“3. derece mide kanseri.” Doktor endoskopiden sonra tanıyı söyledi.
Bir anlığına tepkisiz olarak doktora boş baktım. Sesimi tekrar bulabilmem biraz sürdü. "Mide kanseri? … Yanlış teşhis olabilir mi? ”
Sadece soruyu bitirdiğimde, doktorun teşhisini doğrudan soruşturmanın çok kaba bir eylem olduğunu fark ettim.
Neyse ki, doktor kızgın değildi. Sadece bana baktı ve biraz daha derinlemesine açıklama yaptı. “Hasta şimdi kan öksürüyor ve bunun nedeni midede kılcal damarları yayan ve parçalayan ve kanamaya neden olan kanser hücreleri. Bu, orta-geç evresinde mide kanserinin en belirgin belirtilerinden biridir.”
Şaşkınlıkla dinledim ve yayılma kelimesini duyduğumda aceleyle sordum, “Bunu nasıl tedavi edebiliriz?”
“Ön araştırma, kanser hücrelerinin yayılmasının henüz çok ciddi olmadığını gösterdi. Ameliyat öneririm. ”
İçten rahatlamıştım. Ameliyat yapılabilirse, bu hala umut olduğu anlamına geliyordu. Yutkunarak, dikkatlice sorduğumda doktora baktım, “Kabaca ameliyatın ne kadara tutacağını sorabilir miyim?”
Doktor raporu dolduruyordu ve bakmadan cevap verdi. “Ameliyat ücretleri ve kullandığınız ilacın türüne bağlı olacak kemoterapi maliyeti, hastanedeyken yaklaşık 50 ila 100 bin dolara mal olacak. Bundan sonra, hastanın durumuna bağlı olarak ve ilacın maliyetiyle birlikte hastanın ameliyattan sonra kemoterapiye ihtiyacı olup olmadığını kontrol etmeye hala ihtiyaç var… ”
Sonunda doktor özür dileyerek bana baktı. “Size doğru bir tahminde bulunamıyorum.”
Aklım tamamen boştu.
Elli ile yüz bin arasında ve bu hala ameliyattan sonra herhangi bir masraf içermiyordu.
Sorun şu ki, birikimlerimin toplamını toplarsam, kırk bin bile değildi. En muhafazakar tahmini bile ödeyebilmemin bir yolu yoktu.
Doktor ne kadar sıkıntılı olduğumu gördü ve bana tavsiye ederken kaşlarını çattı. “Ailenin bir an önce karar vermesi gerekiyor. Ameliyat ne kadar erken yapılırsa, hasta için o kadar iyidir. Ağırdan almayın.”

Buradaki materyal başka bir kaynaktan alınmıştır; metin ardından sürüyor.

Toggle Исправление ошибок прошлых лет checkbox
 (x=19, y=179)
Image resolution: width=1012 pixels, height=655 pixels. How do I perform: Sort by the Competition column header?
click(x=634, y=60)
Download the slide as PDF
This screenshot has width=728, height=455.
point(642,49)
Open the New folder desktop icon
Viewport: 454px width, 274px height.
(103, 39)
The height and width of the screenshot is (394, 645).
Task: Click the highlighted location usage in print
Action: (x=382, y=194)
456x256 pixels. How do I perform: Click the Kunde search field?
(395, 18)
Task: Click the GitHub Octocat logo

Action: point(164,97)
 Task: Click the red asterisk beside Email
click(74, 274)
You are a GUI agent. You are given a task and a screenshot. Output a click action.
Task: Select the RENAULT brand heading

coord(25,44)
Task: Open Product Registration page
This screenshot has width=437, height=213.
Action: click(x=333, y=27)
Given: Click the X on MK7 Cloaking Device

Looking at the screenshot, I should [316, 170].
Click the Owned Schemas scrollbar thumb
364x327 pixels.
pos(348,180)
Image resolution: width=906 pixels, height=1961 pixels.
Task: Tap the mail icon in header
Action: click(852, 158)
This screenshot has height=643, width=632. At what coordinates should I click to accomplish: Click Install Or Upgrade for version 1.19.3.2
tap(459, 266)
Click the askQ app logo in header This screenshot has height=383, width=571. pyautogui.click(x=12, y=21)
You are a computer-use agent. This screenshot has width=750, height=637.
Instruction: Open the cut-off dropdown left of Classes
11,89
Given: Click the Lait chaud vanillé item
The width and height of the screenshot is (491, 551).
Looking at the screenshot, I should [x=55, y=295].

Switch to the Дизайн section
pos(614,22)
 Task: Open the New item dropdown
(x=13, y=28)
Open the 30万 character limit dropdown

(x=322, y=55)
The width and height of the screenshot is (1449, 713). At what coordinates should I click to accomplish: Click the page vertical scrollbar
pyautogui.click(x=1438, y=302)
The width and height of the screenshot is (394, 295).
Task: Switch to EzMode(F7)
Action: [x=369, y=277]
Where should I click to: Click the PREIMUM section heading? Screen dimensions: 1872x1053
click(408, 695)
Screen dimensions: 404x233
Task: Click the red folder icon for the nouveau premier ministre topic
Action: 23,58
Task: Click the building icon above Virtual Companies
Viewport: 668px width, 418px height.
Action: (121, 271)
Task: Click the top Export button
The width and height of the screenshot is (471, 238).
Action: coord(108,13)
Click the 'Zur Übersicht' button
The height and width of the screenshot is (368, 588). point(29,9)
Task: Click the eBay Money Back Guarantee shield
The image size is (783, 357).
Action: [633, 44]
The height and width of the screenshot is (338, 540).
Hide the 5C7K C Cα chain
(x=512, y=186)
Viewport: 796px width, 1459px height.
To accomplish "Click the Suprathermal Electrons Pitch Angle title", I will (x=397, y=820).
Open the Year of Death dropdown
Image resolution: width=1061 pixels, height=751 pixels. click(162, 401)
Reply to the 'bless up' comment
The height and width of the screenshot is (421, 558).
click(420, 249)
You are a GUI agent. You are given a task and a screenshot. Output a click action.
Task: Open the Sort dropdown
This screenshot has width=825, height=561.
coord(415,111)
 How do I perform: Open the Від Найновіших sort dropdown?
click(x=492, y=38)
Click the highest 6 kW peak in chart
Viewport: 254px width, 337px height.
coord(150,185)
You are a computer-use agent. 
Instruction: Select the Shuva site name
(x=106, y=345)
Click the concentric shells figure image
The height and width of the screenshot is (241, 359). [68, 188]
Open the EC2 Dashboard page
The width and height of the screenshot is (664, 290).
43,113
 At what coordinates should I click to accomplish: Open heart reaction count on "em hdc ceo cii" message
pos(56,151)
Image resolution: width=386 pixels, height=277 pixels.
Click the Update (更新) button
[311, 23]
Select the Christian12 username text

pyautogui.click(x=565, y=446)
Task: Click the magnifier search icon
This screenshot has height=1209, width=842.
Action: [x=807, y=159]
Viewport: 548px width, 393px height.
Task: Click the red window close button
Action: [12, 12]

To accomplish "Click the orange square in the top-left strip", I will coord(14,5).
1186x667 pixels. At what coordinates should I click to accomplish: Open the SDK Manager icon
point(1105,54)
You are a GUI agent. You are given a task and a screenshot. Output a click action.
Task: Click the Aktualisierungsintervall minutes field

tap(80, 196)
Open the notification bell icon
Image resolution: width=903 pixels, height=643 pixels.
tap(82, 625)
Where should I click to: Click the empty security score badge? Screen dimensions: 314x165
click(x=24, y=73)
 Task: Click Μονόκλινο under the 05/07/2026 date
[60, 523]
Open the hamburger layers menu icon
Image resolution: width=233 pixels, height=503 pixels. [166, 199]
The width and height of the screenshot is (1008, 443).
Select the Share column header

"Şimdi biliyorum, teşekkürler, doktor."
Odaya dönersek, anneme IV damla damlatılmıştı ve uyuyordu. Li teyze geri döndüğümü gördü ve acele etti. "O nasıl? Doktor ne söyledi?"
“Mide kanseri.” Bu konunun Li Teyze'den saklanamayacağını biliyordum. Gelecekte ona yardım etmek için ona güveneceğim birçok şey olurdu.
“Nasıl olabilir…” Li Teyze'nin gözleri bir anda kızardı. Onların yaşlarındaki insanlar, kanser olduğunu duyduklarında, muhtemelen her şeyin umutsuz olduğunu hissederlerdi.
“Sorun yok, doktor ameliyat yapılabileceğini söylüyor. Ameliyat başarılı olduktan sonra iyi olacak. ” Bir gülümseme vermek için kendimi zorladım, sessizce onu rahatlattım.
“Ama bu çok para gerektirir…” Li teyze kasvetli bir şekilde konuştu.
"Bir şey düşüneceğim. Li teyze, önce geri dönüp dinlenmelisin.” Yoğun bir gece olmuştu. Li Teyze artık genç değildi ve biraz endişeliydim.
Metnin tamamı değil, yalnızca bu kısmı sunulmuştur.